White Sox surpass last year's error total ... with 62 games left to play

Whose hands are these anyway? - Jonathan Daniel

South Siders have seen a few worse defenses in the modern era, but never such a drop-off

The White Sox lost their 60th game on Friday night, a 5-1 loss to the Kansas City Royals. According to the Hawk Harrelson adage, they have exhausted their amount of allocated losses. They still have 20 wins to go until they win the 60 games just about every team wins, along with the miscellaneous 42 that matter.

I think that means every game from here on out counts, you guys.

Actually, Harrelson hasn't said that much this season, because individual breaks stopped mattering a long time ago. Instead, he's been following the team error total as of late, and Casper Wells' ninth-inning drop was a meaningful one.

With error No. 71, the 2013 White Sox have committed more miscues than they did last season -- and there are still 62 games left to play.

Standard caveat: The error is a dubious stat to use without context. We know that. But as I've said before, I think the total is such a departure from last season that, if nothing else, it's highly effective in describing how it feels to watch this team.

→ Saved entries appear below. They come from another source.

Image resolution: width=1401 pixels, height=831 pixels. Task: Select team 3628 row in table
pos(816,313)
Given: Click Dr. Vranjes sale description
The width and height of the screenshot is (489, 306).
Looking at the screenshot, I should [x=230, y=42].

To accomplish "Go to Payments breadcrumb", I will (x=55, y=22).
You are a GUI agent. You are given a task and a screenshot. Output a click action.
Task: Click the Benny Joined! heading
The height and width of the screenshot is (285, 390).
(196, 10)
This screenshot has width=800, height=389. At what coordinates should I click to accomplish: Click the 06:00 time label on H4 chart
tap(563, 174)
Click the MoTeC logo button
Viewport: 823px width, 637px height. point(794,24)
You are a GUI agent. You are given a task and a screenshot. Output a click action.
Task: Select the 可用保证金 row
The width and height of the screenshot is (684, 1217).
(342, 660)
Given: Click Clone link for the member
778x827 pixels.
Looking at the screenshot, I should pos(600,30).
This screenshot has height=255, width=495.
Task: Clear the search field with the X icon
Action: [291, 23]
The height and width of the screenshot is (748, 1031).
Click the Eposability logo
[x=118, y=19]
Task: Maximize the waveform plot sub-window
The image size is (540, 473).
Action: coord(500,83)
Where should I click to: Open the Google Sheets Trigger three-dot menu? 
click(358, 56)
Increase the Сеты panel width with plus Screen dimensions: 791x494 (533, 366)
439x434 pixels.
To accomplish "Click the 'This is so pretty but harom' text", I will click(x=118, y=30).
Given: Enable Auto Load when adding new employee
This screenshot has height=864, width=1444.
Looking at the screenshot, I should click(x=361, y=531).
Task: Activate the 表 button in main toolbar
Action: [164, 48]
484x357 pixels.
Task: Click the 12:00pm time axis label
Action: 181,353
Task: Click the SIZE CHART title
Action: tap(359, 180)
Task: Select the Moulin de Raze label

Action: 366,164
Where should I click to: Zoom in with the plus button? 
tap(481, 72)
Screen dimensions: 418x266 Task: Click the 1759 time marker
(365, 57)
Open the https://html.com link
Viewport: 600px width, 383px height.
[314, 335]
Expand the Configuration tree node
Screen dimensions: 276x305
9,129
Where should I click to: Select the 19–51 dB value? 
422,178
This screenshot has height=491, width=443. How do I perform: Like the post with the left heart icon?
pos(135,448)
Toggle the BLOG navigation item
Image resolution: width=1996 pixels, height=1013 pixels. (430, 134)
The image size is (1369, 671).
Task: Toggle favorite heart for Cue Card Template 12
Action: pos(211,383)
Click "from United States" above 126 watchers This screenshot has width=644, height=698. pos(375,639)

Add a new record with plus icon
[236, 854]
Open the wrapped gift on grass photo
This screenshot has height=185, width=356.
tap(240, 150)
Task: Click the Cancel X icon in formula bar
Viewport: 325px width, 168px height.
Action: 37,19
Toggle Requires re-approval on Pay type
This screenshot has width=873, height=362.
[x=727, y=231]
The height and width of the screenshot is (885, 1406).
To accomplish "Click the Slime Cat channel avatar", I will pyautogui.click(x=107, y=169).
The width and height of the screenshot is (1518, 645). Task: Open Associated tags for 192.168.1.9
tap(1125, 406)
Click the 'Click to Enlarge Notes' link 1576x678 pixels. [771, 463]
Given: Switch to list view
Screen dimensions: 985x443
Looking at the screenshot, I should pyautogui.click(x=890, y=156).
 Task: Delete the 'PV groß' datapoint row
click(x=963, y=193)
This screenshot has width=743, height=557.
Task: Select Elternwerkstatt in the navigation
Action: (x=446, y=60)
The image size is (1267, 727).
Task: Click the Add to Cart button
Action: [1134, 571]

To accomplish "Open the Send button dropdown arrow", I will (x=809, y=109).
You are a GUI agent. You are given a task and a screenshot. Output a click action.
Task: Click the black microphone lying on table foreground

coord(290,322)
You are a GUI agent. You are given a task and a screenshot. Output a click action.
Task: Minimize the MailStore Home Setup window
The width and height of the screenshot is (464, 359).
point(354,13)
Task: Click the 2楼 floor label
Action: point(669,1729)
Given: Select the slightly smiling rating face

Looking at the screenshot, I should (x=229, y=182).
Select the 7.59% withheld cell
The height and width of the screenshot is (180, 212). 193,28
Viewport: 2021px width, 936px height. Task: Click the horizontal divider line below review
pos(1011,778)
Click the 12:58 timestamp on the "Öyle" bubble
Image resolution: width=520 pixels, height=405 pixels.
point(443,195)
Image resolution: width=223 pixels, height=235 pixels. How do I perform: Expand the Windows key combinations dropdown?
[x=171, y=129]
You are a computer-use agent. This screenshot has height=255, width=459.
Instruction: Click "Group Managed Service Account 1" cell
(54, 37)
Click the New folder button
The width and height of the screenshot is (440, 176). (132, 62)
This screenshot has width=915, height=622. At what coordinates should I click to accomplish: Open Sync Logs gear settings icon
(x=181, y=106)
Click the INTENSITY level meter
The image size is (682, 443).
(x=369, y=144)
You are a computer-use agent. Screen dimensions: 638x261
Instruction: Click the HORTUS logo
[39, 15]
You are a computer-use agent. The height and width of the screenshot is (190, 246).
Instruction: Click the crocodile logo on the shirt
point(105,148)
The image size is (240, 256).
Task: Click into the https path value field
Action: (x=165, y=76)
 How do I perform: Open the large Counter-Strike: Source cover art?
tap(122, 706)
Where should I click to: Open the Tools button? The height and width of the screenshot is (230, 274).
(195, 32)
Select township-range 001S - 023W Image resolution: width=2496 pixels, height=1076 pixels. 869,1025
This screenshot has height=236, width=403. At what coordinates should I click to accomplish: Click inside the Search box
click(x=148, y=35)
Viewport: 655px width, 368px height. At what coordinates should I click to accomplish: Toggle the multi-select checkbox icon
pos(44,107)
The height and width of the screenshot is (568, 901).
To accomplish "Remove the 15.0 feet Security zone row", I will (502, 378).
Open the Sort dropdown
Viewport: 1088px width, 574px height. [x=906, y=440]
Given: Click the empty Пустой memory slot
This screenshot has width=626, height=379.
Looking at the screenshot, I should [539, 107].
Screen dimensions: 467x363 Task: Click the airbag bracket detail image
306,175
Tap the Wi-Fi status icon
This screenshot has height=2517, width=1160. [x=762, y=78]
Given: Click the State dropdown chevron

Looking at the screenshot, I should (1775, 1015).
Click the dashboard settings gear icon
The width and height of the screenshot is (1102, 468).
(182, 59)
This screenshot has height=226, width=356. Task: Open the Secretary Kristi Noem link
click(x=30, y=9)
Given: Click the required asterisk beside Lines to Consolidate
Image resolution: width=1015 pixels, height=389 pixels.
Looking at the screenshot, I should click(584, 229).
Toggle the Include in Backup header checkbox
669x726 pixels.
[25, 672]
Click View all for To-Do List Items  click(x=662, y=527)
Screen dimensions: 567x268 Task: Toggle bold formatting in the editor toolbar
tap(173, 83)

That said, let's give it some context to make it a little more scientific. They're on pace to finish the season with 115 errors, which feels like a ton. But while the raw number is high, it's not historically out of proportion. Here are the Sox teams with the most errors since the move to U.S. Cellular Field:

Team Errors
1. 1998 White Sox 140
2. 1999 White Sox 136
3. 2000 White Sox 133
4. 1992 White Sox 129
5. 1997 White Sox 127
6. 1995 White Sox 122^
7. 2001 White Sox 118
8. 1991 White Sox 116
9. 2013 White Sox 115*
10t. 2009 White Sox 113
10t. 1994 White Sox 113**

(* -- Total based on rate through first 100 games; ** -- Through first 113 games; ^ -- Through first 144 games)

Eight White Sox teams (would) have committed more errors over a 22-year period, and one of them made the playoffs easily, so the current pace doesn't necessarily astound by itself.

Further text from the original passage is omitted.